Sun Lighting

How exactly does a true “Or similar” Sun light work? I have no real clue on how to do this so what I have done multiple times is just have the Sun follow the character which resulted in a completely unnatural shadows.

How can a sun like beam work and completely effect all objects in the world?

What is wrong with setting the lamp type to Sun?

it got a limited range, you can increase the size but still it wont light up the whole scene (with shadows for example)
i wonder the same thing as the topic starter.

Oh…Hm…

How big is your scene?

If I’m getting your question right, you’re asking how a sun lamp works? If so, then I read somewhere that a sun lamp works be shooting infinite beams at the place you specify. for example. if a sun lamp is pointing at a box, then the lamp with emit beams starting on that plane (where the lamp starts) and then point all of them with the same “slope” toward the box

nope, what you’re talking about is similar to ray tracing. bge creates a camera at each lamp to process the shadows (correct me if I’m wrong, I’m not an opengl expert).

That or parenting the sun to the camera is generally how you would handle orthographic lighting. How large is the scene you’re trying to light that you want to light all at the same time.

atm 1000x1000 blender units. the shadow map will be to big to cover it.

You want you Sun lamp to follow a position in front of your camera. That way you always have it shadow in front of you

ok so vertex parent or parent it to an empty so it wont rotate, guess that will do the trick, else if player turns shadows turn with it.

To have that distance LOD thing, you could have several shadow-only sun lamps covering the full camera frustrum, the more distant the lamp from the camera, the bigger you make the lamp’s shadow’s frustrum size. Not sure how many of those you can make before there is a noticeable impact in the FPS though. Use a copy rotation constraint on all the shadow lamps to keep them aligned with a no shadow sun lamp to keep the lighting consistent.

I’m not sure what would be the best way to keep the shadow lamps in the right place though; parenting to the camera could make them go underground if you tilt the camera down; and if it is just copying the X and Y of empties parented to the camera the shadow lamps would get squeezed together when you look up or down; and don’t forget you need to take the lamps orientation into consideration as well…

Oh, wait, we’re talking about the game engine? Hm, do constraints work inside the game engine?

No constrains do not work in the game engine, that is why I posted the script above.

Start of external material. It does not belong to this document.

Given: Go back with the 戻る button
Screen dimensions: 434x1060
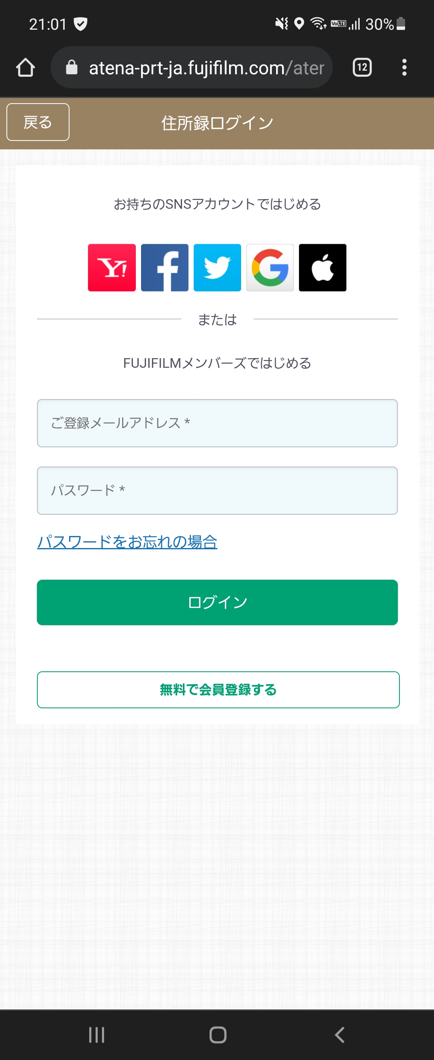Looking at the screenshot, I should click(x=38, y=122).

It will do the same as constraints.

Ehm, I am not quite sure if that will work. Anyhow, that is why I posted a blend with the python setup. Take a look at it, I think it will solve your problems.

As a side-note, vertex parenting will work to keep the sun object following the camera, but not rotating with it.

I apologize for the late reply… game development is still a must do so not a lot of free time for me. I tried several different techniques and so far its much more complicated than I ever expected I am also not sure if the size of the level is a problem the level itself is very big its not even inside the grid any more and I cant shrink it either because it causes character speed issues and other game problems. I seen people stretch Spots but I have no luck with it.

As Solar Lune said ““As a side-note, vertex parenting will work to keep the sun object following the camera, but not rotating with it.”” this was my first attempt but with the lack of rotation it failed.

So far I am having a hard time with shadows than with any other thing at the time being.